Google Browning .380 1910 or 1955 models


Grips look like a 10/71. 

It may be the grips were replaced on a 1910/1955. My guess.


----------



## Clem (Apr 9, 2015)

Thanks, I have been searching but although I found a few models that resemble the one in my photo, I haven't found an exact match yet. Especially the plastic on the grip seems to differ from the models you mentioned.


----------



## SailDesign (Jul 17, 2014)

My google-fu has deserted me, but I'll check my Big Book o'Pistols when I get home. The shape at the bottom of the grip is distinctive, grips and pistol.


----------



## CW (Mar 20, 2015)

Clem said:


> Thanks, I have been searching but although I found a few models that resemble the one in my photo, I haven't found an exact match yet. Especially the plastic on the grip seems to differ from the models you mentioned.


The plastic is what makes me think the grip panels have been replaced. The release and bottom of mag/mag-well incline me to think the pistol is a 1910/55. It also lacks adjustable sights.

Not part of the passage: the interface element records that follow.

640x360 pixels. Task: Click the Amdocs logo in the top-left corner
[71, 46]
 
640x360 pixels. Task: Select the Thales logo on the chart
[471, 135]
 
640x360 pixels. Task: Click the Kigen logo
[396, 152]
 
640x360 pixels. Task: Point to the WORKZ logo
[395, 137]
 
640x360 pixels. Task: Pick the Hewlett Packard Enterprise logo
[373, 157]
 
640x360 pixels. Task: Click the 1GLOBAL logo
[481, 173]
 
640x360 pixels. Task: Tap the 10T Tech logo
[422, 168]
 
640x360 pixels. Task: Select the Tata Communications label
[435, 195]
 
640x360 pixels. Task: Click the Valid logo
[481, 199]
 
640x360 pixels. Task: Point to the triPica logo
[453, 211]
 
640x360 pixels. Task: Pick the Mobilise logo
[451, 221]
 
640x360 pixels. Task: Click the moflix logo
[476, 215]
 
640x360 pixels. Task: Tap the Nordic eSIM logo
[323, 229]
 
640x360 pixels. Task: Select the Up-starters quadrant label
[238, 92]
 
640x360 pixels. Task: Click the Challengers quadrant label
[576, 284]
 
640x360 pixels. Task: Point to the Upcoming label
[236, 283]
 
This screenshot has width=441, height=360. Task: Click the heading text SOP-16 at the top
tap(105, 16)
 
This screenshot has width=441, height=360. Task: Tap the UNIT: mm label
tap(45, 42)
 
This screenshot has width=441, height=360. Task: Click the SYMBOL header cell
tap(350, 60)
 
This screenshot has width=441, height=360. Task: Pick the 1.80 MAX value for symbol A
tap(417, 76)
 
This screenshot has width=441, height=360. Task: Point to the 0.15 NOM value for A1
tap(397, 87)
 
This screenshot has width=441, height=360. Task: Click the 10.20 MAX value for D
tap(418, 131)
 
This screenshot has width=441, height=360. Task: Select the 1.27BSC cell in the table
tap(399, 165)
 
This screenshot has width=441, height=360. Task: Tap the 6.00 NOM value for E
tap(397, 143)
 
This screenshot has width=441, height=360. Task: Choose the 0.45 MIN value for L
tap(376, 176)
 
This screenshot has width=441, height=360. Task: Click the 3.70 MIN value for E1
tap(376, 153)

If the mag/mag-well had the extension I'd say it was a 10/71. [ Looking at more pictures, the MAG has the finger rest on it. ]
The panels appear to be 10/71 parts and may be interchangeable. The original 1910/55 grips may have been Bakelite and shattered/cracked at some point like old radio knobs.
Another thought is it could be a late/last/model year production run with next model's grips. That does add to the list of possibilities. I'd still go with replacement parts.

It looks like the gun suffered heat damage along with exposure.


----------



## Clem (Apr 9, 2015)

Thanks for all the help guys. Would make sense if some parts were swapped at some point. It doesn't seem like the combination of the parts was in any original model (but I only base that on google searches and the info you provided, I'm far from being an expert on this subject).


----------



## CW (Mar 20, 2015)

Have you been able to determine if the mag or whole cartridges are still in the pistol?

Not that the thing will ever function, but the rule: *Treat every gun as if it were loaded*, can be a life saver.

Especially if you're a gunsmith.


----------



## Clem (Apr 9, 2015)

No, no mag or loaded cartridges. Anyway we had to hand over the gun to local police, so no chance of unlucky accidents there.


----------



## CW (Mar 20, 2015)

It would be neat if you could find out the story behind the pistol. Likely it was a stashed weapon for self defense that eventually got trashed.

My daughter in college looked into forensics and had a tour in Philly of prospective careers. She found a job for me....

The person who does the forensics on weapons - catalogues, cleans, does ballistics, stores... 

Yep. That would be a cool job......

if it were someplace other that Philly. The workload would be crushing.


----------



## mike9905 (Aug 18, 2014)

FN/Browning Model 1910. Amsterdam, Netherlands, or city in U.S? Browning sold this pistol in the U.S. as the Model 1955 (.380 only) until the Gun Control Act of 1968, thereafter modified it for legal sale as the 1955/71. In Europe it was more commonly chambered 7.65 Browning (.32 ACP) and was used by police.


----------



## Clem (Apr 9, 2015)

Yep Amsterdam Netherlands. Then it could have been a policegun? Maybe that is why the grip was modified? Anyway, do you have the official dimensions of this gun? Thanks all for your help.


----------



## Clem (Apr 9, 2015)

Hello Janetfdoss, 

I would love to, but we had to hand the gun over to the police. So this picture is all there is.


----------